Here though, it was pretty much the same team that crashed and burned in the World Cup. For Del Bosque, continuing with the same midfield that no longer had the intensity to cope damned Spain to an exit. If it could be excused in 2014, it surely cannot here.
The struggle to find a striker who works in the system has remained an issue. Alvaro Morata impressed but didn’t always seem comfortable, often squeezed out of games. Against Italy he was unable to make a mark.
Few have, except David Villa, the legendary striker who understood how important movement was to his role, as well as finishing.
Right now they face a question of bringing in a new era. Xavi should have been phased out after 2012 but was allowed to continue.
To do the same with Andres Iniesta would surely be a mistake. And yet for the third tournament running, he was their best player.
This should have been the tournament when Koke and Thiago took over the Spanish side. Instead they watched.
This is Spain and few boast the young players they do. As one era ends another can begin. Isco didn’t even make the squad but he is talented.
Iker Munain, Oliver Torres, Saul and Munir are gifted players. Others will come about as they surely do with Spain. A gripping economic crisis eating the country’s resources that has gradually affected clubs has not stopped the astonishing production of youth talent.

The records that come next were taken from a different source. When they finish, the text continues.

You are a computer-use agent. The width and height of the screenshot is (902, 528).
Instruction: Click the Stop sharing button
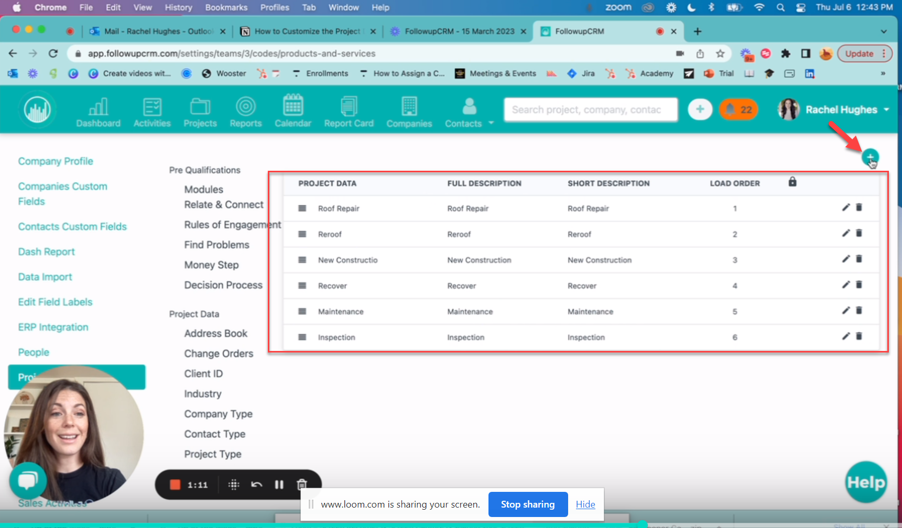click(528, 504)
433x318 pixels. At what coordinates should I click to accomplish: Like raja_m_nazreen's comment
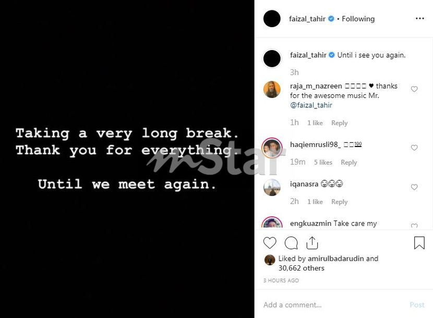click(414, 89)
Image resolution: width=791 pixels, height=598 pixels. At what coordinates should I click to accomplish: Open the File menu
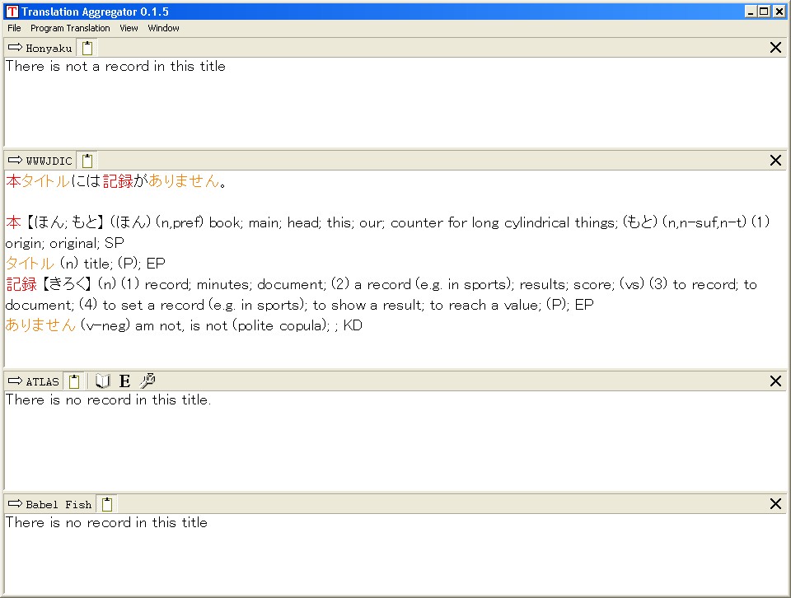click(x=14, y=28)
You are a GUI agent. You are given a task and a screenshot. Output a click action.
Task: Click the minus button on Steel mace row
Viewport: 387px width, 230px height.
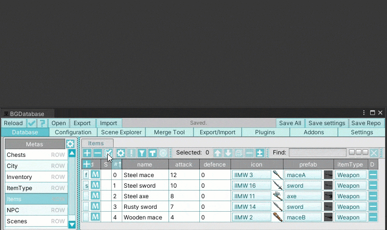pyautogui.click(x=373, y=175)
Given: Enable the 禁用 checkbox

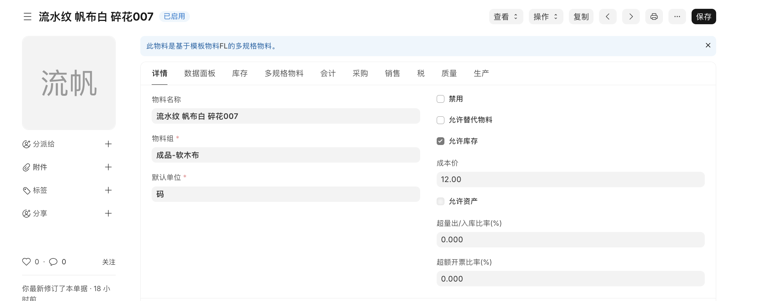Looking at the screenshot, I should tap(440, 99).
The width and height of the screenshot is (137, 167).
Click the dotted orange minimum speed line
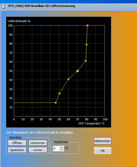pyautogui.click(x=81, y=103)
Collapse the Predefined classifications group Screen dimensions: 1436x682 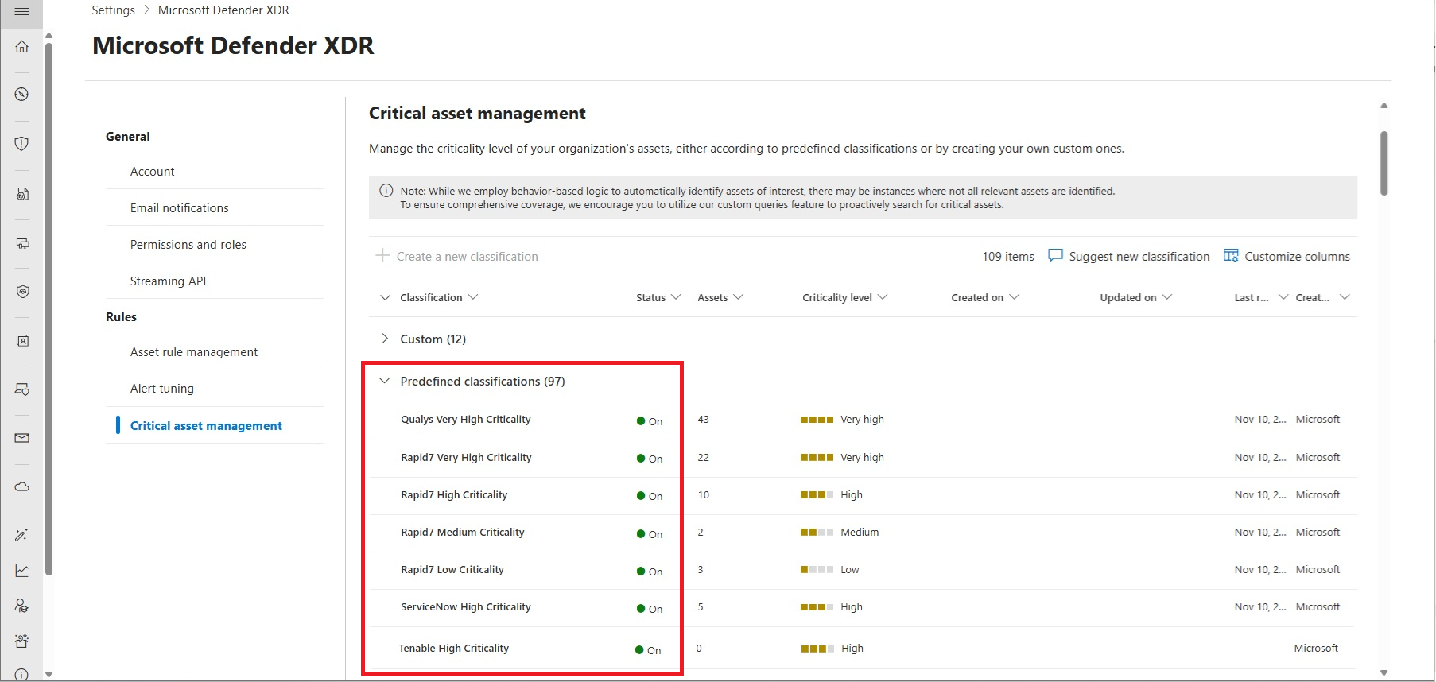385,381
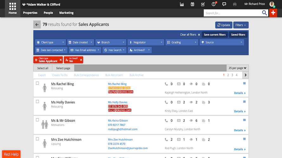Open the alerts icon with red badge
Viewport: 282px width, 158px height.
[x=214, y=4]
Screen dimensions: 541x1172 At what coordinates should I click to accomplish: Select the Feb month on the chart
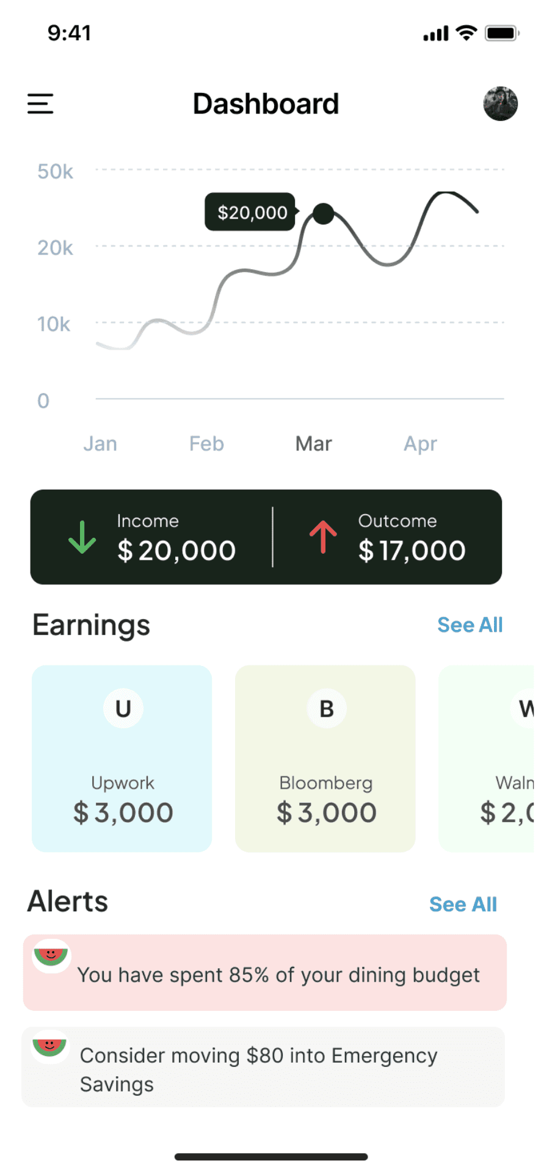click(206, 444)
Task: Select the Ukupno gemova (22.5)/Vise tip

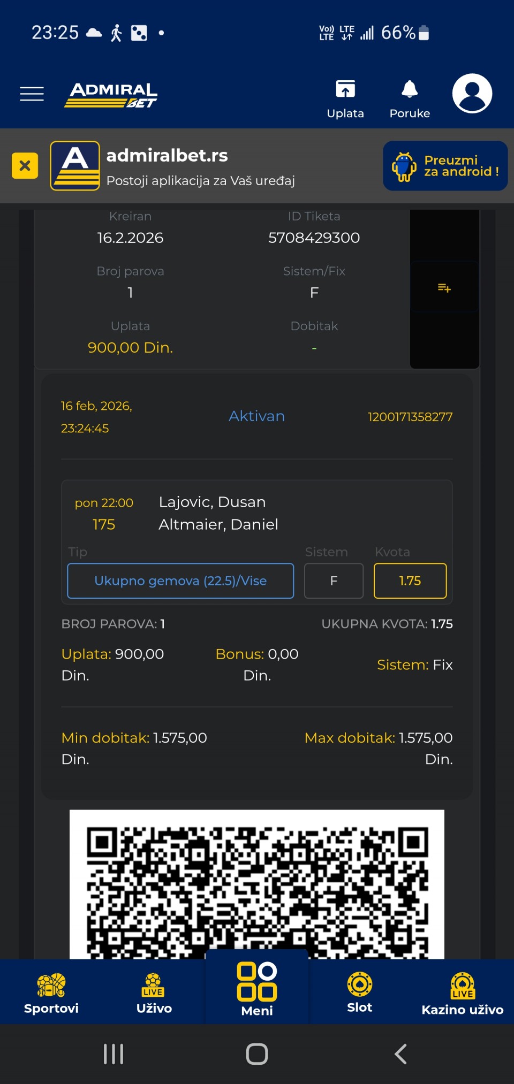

As Iniesta, Silva, Fabregas and others enter the twilight of their international careers, there are talented stars waiting for their moment to shine.
Maintaining the identity that has won them so much is not an expression of dogmatic foolishness but persisting with the same crop of tired, overused players now emotionally spent is.
Either way, the end for this golden generation has finally reached its wonderful ending. What a story it has been. And a privilege for the rest of us who were able to watch it. It has been unforgettable for all of us.